▸ DOKUMENT
++++++
Gartner: Geplatzte Seifenblasen

IT-E-Tailing-Studien: Gedämpfte Aussichten Die Dotcoms sind entzaubert, traditionelle Unternehmen zeigen wenig Elan bei ihren B2C-Initiativen. Web-Umsätze mit IT-Produkten wachsen zwar schneller als der Gesamtmarkt, aber die unmittelbare Zukunft ist wenig verheissungsvoll: Drei Studien.

Artikel erschienen in Swiss IT Reseller 2000/21

     

In der Studie «Burst Bubbles and other Surprises» versucht Gartner Dataquest einen kurzen Überblick über die E-Tailing-Initiativen in Europa. Die Akteure werden dabei in drei Kategorien eingeteilt: Hersteller, Reseller und reine Dotcom-Unternehmen.
Trotz vollmundigen Ankündigungen sind die Hersteller bisher recht vorsichtig vorgegangen. Compaq und HP haben Skandinavien als Testgebiet gewählt, bevor sie ihre Projekte in anderen Ländern einführen wollen. In Frankreich und Grossbritannien hat IBM seine Webshops aggressiv eingeführt, in einem Versuch, die dort verlorenen Marktanteile zurückzugewinnen. Verschiedene Hersteller haben noch gar keine E-Commerce Initiativen, zum Beispiel NEC und Fujitsu-Siemens.
Unter den (grösseren) Resellern versucht nur Dixons, mit seinem ISP Freeserve, die Online-Verkäufe zu forcieren, beschränkt sich aber bis jetzt auf Grossbritannien. Die Konkurrenz blieb bisher auffälig ruhig, Mediamarkt zum Beispiel hat sein Portal in Deutschland lanciert, ohne es überhaupt anzukünden. Unter den stärksten Konkurrenten der spezialisierten IT-Retailer, zu nennen sind da vor allem Supermarktketten wie Aldi und Carrefour, sind gar keine E-Commerce-Initiativen auszumachen.
Viele reine E-Tailer stecken in Schwierigkeiten, die mangelnden Profite haben den Investoren das Vertrauen geraubt. Gartner hebt zwei Unternehmen hervor, um die neusten Trends zu unterstreichen. Jungle.com, dessen Cash-Reserven langsam ausgingen, hat der Übernahme durch Great Universal zugestimmt, einem der ältesten Katalog-Retailer in Europa. Letsbuyit.com wurde durch das nachlassende Vertrauen der Investoren in den Internetsektor dazu gezwungen, den Ausgabepreis seiner Aktien für den geplanten Börsengang wiederholt zu senken.
++++++
[Gespeicherte Datensätze]
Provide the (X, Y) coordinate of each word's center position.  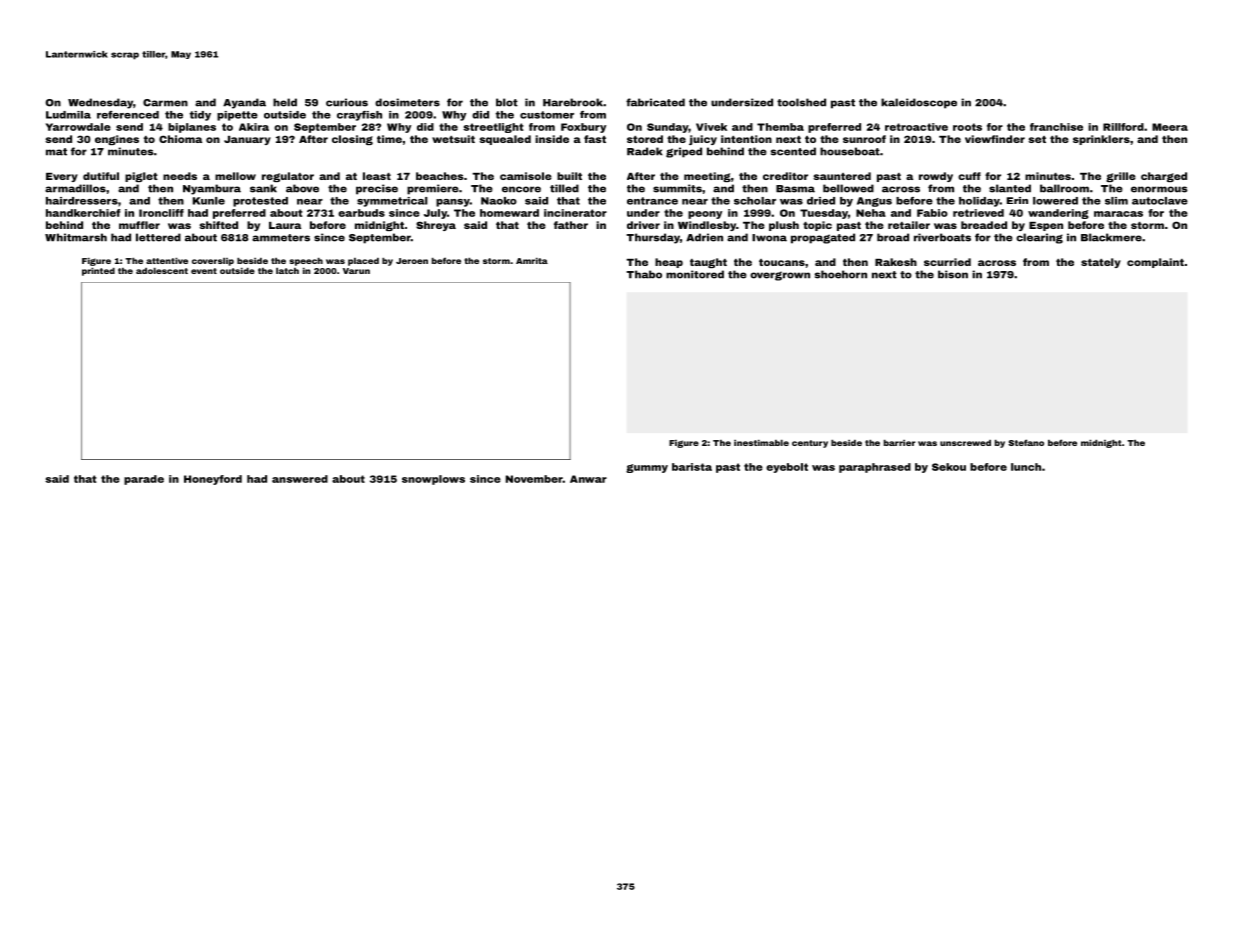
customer (547, 115)
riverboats (942, 237)
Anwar (588, 479)
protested (260, 202)
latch (287, 271)
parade (144, 480)
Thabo (644, 274)
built (569, 176)
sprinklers (1101, 140)
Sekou (949, 467)
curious (347, 102)
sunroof (864, 139)
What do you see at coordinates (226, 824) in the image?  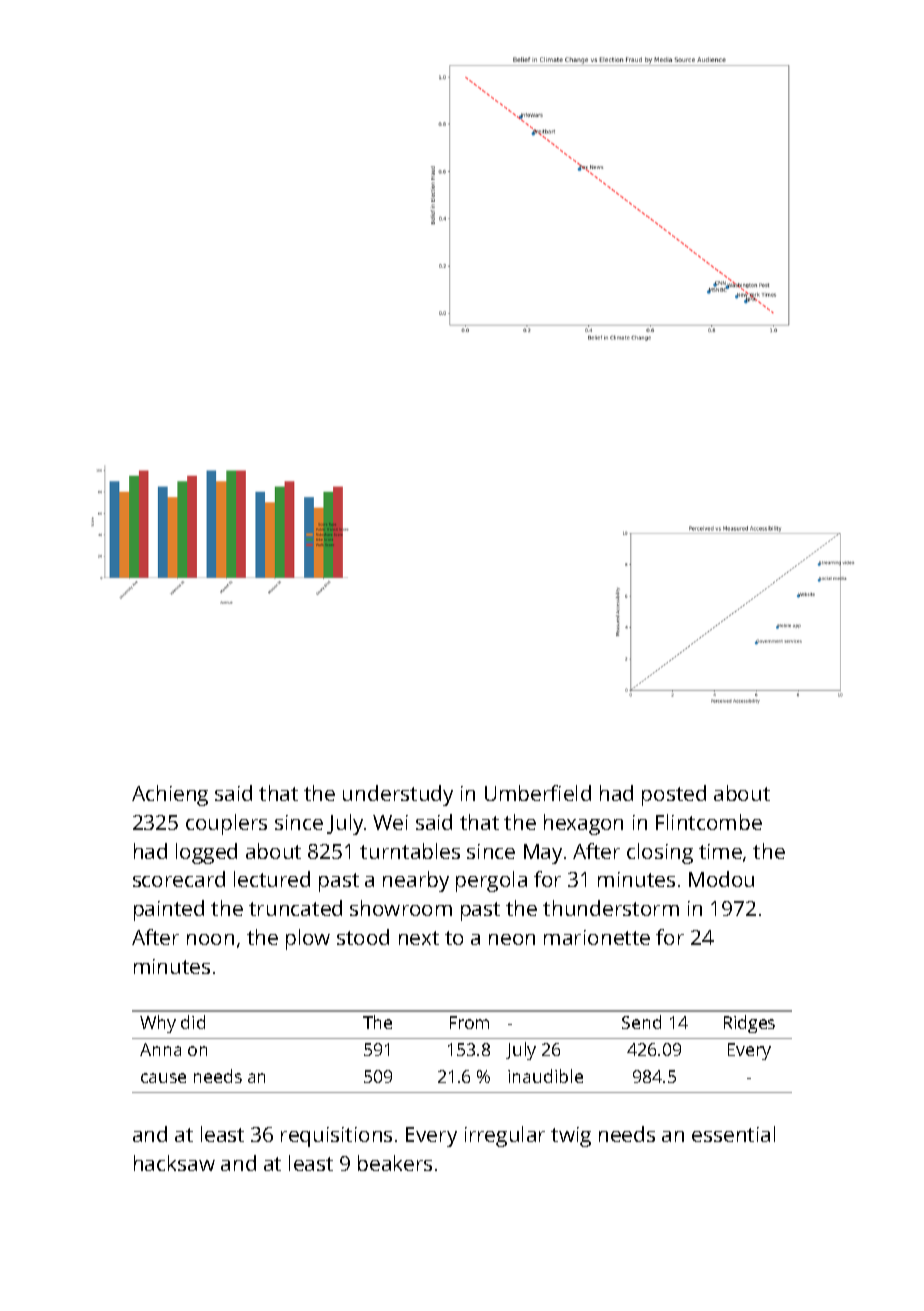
++++++
▸ KURZE AUFGABE
Welche Hersteller nennt der Artikel über die Gartner-Studie mit Namen? Zähle alle auf.

▸ LÖSUNG
Compaq, HP, IBM, NEC, Fujitsu-Siemens